# What needs to be done:
Repeat the items below exactly, from the line that contains "This screenshot has width=675, height=380." down to the end of the items.

Interface element items:
- - -

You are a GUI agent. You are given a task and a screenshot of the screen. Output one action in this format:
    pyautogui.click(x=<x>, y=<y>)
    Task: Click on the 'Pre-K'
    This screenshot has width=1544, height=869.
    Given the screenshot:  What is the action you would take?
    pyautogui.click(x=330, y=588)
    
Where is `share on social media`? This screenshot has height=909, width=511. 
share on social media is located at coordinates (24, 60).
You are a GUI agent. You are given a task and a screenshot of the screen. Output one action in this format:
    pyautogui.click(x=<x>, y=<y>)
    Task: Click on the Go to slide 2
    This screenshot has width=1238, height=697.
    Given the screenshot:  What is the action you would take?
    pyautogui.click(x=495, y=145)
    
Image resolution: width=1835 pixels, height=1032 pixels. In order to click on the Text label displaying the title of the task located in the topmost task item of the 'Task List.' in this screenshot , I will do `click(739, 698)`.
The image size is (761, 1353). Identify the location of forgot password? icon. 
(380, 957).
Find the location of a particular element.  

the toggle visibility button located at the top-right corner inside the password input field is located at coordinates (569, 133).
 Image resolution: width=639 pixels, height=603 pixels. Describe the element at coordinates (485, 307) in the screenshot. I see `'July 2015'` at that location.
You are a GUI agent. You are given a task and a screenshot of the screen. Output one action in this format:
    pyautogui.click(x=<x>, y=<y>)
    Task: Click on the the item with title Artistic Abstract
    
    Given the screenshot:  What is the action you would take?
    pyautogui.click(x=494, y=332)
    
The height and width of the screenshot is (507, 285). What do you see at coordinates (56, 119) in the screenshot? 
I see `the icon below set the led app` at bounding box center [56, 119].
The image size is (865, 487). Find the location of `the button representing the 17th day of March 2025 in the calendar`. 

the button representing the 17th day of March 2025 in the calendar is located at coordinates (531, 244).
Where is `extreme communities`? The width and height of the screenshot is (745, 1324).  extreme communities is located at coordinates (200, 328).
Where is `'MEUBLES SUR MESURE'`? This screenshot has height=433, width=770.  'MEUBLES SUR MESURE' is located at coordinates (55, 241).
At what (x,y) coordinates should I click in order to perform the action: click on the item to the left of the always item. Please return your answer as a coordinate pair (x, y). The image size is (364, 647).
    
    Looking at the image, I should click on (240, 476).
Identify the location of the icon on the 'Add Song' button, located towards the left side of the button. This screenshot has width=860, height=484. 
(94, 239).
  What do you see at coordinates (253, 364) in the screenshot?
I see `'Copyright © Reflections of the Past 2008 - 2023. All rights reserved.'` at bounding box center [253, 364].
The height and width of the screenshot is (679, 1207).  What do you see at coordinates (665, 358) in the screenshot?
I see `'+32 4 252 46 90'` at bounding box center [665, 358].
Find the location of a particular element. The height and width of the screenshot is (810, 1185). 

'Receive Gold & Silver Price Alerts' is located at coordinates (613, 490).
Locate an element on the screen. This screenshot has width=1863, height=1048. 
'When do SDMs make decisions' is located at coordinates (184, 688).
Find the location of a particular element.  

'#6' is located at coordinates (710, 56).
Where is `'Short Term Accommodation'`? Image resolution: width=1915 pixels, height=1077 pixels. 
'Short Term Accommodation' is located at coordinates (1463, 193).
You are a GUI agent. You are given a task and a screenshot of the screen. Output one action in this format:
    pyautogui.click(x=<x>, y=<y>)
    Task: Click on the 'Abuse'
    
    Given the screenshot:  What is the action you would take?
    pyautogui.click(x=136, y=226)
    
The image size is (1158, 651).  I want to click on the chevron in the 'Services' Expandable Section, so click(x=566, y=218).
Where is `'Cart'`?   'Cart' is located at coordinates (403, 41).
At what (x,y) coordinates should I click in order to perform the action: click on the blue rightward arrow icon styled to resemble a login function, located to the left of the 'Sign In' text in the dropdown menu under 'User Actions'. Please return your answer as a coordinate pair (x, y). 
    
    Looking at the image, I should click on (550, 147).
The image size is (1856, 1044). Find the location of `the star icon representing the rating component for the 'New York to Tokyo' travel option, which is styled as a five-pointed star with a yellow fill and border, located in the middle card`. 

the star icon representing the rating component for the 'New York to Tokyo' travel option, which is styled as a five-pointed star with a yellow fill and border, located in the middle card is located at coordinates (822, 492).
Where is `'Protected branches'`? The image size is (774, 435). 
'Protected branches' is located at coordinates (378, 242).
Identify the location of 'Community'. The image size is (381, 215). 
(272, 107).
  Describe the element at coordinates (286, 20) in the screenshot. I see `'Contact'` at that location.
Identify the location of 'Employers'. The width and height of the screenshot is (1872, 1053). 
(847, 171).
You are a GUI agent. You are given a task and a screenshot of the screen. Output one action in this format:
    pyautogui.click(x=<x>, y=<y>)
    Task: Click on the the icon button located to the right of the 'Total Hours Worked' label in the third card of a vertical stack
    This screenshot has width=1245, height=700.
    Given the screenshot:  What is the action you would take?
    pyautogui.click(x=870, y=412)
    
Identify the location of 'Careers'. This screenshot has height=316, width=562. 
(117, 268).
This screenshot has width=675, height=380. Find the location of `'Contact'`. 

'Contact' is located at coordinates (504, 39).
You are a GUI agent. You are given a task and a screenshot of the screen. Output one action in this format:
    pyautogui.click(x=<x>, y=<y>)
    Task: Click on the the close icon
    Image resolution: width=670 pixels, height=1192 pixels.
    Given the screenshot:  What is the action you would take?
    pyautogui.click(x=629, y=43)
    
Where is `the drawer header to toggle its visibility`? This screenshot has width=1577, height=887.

- - -

# Task response:
This screenshot has width=675, height=380. Find the location of `'Contact'`. 

'Contact' is located at coordinates (504, 39).
You are a GUI agent. You are given a task and a screenshot of the screen. Output one action in this format:
    pyautogui.click(x=<x>, y=<y>)
    Task: Click on the the close icon
    Image resolution: width=670 pixels, height=1192 pixels.
    Given the screenshot:  What is the action you would take?
    pyautogui.click(x=629, y=43)
    
Where is `the drawer header to toggle its visibility`? This screenshot has width=1577, height=887.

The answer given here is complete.